# Misconception - Dropout kills/rmoves an entire Neuraon

It is NOT true. Every neuron is active, just temporarily/randomly disabled at each forward and back-propagation training step. 

* [If dropout is going to remove neurons, why are those neurons built?](https://stats.stackexchange.com/a/590808/105137)

> The neurons are only dropped **temporarily during training**. They are not dropped from the network altogether. It is just that it turns out that we get better weights if we randomly set them to zero, temporarily, so the other neurons "think" they cannot "rely" on the other neurons and have to "perform well themselves". The neural network that you get out **at the end contains all the neurons**.

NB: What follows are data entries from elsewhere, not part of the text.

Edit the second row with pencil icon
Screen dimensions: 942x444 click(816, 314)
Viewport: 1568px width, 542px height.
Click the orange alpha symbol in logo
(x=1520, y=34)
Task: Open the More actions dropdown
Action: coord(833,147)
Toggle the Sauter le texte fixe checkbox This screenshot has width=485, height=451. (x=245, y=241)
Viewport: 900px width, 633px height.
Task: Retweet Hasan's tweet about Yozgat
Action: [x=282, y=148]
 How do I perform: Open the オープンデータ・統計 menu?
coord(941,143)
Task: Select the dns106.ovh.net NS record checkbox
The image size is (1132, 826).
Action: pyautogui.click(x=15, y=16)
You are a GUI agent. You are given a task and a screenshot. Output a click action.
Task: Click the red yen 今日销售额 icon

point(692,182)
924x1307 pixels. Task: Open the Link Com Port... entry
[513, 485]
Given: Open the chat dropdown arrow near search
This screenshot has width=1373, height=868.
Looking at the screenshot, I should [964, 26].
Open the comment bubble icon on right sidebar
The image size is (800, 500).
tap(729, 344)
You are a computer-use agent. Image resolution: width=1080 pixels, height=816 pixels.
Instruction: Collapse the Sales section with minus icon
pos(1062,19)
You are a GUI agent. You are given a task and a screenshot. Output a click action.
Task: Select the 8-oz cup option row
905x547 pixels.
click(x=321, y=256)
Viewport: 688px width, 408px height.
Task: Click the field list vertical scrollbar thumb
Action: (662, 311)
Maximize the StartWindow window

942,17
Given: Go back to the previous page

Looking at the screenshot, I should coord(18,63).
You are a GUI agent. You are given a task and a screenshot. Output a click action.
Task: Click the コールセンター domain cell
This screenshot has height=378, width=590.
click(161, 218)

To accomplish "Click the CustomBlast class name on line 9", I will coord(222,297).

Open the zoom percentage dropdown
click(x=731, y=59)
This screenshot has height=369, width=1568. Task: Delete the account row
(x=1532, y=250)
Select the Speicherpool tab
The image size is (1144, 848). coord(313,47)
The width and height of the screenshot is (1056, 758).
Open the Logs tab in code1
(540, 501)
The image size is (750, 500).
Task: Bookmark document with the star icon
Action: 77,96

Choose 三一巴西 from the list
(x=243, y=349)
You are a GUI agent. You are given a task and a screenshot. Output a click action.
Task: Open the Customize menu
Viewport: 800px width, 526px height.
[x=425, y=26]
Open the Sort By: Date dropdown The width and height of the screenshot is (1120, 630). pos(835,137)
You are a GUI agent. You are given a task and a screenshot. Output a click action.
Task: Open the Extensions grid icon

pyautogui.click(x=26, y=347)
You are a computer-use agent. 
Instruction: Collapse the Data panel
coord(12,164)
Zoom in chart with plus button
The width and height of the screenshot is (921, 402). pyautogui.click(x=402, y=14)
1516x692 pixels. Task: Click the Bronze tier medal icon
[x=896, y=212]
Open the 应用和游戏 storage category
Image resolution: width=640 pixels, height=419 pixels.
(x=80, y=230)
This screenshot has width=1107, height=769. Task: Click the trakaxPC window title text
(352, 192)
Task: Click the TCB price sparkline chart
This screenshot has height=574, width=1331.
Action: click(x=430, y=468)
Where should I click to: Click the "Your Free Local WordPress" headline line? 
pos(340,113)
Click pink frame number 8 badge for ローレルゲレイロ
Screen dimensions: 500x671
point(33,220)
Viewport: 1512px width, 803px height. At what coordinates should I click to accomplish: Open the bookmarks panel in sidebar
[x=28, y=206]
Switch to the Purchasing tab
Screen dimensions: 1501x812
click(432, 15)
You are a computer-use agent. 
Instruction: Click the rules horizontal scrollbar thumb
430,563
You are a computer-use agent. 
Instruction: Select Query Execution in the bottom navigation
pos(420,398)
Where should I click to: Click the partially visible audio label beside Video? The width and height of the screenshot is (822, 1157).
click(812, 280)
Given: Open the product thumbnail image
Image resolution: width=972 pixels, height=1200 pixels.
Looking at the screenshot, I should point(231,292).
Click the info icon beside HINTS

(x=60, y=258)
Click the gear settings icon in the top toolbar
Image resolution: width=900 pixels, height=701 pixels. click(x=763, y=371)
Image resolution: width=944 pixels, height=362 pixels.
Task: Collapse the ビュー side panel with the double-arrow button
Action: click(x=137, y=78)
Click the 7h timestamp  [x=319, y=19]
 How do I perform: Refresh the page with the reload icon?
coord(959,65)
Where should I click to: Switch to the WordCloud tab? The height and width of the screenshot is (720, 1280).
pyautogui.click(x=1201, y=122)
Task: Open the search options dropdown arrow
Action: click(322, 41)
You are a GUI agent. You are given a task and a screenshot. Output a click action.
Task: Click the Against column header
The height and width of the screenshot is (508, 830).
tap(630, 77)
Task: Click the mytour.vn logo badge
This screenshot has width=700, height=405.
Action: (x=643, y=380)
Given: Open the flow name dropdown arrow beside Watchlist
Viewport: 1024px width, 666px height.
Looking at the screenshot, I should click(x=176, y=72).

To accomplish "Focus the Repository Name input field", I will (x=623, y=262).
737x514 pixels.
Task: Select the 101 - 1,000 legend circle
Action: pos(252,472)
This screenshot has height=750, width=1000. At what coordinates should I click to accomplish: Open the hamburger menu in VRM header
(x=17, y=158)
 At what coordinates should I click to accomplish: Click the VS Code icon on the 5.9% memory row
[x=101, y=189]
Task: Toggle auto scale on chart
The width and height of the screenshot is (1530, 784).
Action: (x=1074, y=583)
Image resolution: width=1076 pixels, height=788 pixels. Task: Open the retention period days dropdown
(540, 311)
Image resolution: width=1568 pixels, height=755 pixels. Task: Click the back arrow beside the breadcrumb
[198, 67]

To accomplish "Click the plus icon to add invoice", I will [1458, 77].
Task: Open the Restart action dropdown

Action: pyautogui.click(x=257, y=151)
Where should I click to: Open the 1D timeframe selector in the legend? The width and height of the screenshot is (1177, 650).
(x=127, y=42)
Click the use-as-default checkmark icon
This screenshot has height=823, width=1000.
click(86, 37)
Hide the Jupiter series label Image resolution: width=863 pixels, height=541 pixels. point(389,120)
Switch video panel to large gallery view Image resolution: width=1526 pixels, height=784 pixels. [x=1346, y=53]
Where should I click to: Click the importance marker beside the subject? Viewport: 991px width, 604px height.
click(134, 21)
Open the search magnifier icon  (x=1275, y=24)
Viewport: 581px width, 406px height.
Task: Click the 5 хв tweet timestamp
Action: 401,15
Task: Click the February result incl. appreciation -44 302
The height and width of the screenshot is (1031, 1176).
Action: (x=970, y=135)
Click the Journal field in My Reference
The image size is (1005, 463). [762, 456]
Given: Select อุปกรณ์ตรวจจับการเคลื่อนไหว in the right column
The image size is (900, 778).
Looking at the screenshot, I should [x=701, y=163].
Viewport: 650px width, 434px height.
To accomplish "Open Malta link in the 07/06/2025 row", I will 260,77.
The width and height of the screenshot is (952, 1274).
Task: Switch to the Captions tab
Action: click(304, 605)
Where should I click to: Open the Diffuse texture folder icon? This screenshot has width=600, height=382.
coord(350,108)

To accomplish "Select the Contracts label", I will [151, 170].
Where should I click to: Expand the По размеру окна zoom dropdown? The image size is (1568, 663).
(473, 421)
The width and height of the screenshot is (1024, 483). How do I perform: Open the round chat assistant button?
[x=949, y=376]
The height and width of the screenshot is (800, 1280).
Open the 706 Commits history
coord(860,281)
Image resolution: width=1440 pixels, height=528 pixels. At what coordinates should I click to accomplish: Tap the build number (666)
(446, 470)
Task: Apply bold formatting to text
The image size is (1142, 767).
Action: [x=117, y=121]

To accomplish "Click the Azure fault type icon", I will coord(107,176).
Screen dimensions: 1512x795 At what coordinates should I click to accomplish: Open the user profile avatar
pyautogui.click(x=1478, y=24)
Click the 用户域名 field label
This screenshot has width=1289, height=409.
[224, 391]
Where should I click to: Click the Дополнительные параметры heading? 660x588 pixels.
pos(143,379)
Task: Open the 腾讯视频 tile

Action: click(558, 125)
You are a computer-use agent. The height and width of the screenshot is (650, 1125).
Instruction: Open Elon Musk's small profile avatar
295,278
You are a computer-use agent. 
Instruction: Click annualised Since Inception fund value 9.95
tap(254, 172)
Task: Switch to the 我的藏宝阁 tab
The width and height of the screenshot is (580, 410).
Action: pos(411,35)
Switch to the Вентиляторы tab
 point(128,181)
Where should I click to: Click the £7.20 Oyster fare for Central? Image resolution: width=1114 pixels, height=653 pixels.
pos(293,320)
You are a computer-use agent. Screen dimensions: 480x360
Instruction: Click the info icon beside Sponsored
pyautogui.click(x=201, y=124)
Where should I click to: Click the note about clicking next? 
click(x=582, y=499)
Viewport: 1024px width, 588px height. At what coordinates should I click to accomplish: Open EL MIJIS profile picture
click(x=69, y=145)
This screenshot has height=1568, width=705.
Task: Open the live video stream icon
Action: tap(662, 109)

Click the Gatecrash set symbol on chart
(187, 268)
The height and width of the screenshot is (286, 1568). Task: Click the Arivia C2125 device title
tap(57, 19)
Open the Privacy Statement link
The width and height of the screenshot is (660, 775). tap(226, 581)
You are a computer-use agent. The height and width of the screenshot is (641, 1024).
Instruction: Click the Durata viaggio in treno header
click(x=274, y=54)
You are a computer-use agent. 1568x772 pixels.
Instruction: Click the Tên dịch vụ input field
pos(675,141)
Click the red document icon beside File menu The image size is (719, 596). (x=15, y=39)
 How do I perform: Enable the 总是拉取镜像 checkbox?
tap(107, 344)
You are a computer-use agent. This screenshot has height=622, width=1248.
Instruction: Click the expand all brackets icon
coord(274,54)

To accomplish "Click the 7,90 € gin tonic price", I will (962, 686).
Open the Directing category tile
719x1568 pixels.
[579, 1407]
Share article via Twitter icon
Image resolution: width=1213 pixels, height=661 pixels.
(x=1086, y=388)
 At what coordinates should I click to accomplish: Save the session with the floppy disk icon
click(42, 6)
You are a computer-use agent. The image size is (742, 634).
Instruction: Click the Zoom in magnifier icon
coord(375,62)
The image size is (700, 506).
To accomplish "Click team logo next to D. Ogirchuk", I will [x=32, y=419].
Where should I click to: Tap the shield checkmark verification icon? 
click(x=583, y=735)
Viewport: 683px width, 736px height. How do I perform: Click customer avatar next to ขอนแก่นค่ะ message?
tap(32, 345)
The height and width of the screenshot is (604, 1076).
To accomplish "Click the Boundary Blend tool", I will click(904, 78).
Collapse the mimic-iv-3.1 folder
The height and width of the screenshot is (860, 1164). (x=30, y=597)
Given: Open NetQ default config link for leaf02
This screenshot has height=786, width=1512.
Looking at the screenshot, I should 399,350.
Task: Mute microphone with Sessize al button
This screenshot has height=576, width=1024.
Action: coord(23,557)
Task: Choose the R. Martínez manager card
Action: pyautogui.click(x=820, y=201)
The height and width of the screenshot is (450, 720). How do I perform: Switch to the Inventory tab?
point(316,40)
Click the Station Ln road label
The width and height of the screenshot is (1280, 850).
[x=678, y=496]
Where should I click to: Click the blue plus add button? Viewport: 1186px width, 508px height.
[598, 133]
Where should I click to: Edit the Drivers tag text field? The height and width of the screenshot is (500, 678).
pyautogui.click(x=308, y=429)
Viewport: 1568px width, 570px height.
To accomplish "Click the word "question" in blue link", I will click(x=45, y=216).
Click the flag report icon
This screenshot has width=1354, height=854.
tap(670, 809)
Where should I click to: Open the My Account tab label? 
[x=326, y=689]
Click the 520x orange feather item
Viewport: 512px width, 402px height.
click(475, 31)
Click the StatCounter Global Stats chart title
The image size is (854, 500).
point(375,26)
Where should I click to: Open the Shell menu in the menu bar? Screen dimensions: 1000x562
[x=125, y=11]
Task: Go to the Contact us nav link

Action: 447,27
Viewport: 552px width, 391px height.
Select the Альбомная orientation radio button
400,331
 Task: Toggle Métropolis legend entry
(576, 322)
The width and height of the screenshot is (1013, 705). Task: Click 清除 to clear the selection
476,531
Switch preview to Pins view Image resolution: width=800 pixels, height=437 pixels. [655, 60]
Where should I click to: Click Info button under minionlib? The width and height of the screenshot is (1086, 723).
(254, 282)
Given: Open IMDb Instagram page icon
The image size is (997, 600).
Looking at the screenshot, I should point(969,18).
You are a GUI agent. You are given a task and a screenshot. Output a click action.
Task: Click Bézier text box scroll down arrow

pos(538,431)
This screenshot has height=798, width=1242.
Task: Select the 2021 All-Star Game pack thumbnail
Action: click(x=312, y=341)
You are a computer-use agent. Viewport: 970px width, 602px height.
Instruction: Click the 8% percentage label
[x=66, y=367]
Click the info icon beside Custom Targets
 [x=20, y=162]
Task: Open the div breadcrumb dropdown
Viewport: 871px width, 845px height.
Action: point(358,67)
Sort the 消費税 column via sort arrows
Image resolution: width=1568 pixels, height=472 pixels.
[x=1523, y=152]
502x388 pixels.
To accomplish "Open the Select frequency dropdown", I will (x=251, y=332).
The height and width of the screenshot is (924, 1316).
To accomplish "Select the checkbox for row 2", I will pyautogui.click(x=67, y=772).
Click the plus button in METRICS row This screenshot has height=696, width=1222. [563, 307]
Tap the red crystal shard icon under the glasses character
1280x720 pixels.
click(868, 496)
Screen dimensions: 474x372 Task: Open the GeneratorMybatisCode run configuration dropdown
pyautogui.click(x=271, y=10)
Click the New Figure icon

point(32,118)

>the neurons that are dropped out are **randomly selected each time the weights are updated**. So while on each iteration only some of the neurons are used and updated, **over the entire training cycle all the neurons are trained**. According to Jason Brownlee's A Gentle Introduction to Dropout for Regularizing Deep Neural Networks, dropout can be thought of as training an ensemble of models in parallel.

As in the PyTorch documentation, it is **NOT the entire neuron** that is zeroed out, but the **random sampled elements in each channel** (D features e.g. **single Token Embedding vector** in Transformer).

* [PyTorch Dropout](https://pytorch.org/docs/stable/generated/torch.nn.Dropout.html)

> The zeroed elements are chosen independently for **each forward call and are sampled** from a Bernoulli distribution.
> Each **CHANNEL** will be zeroed out independently on every forward call.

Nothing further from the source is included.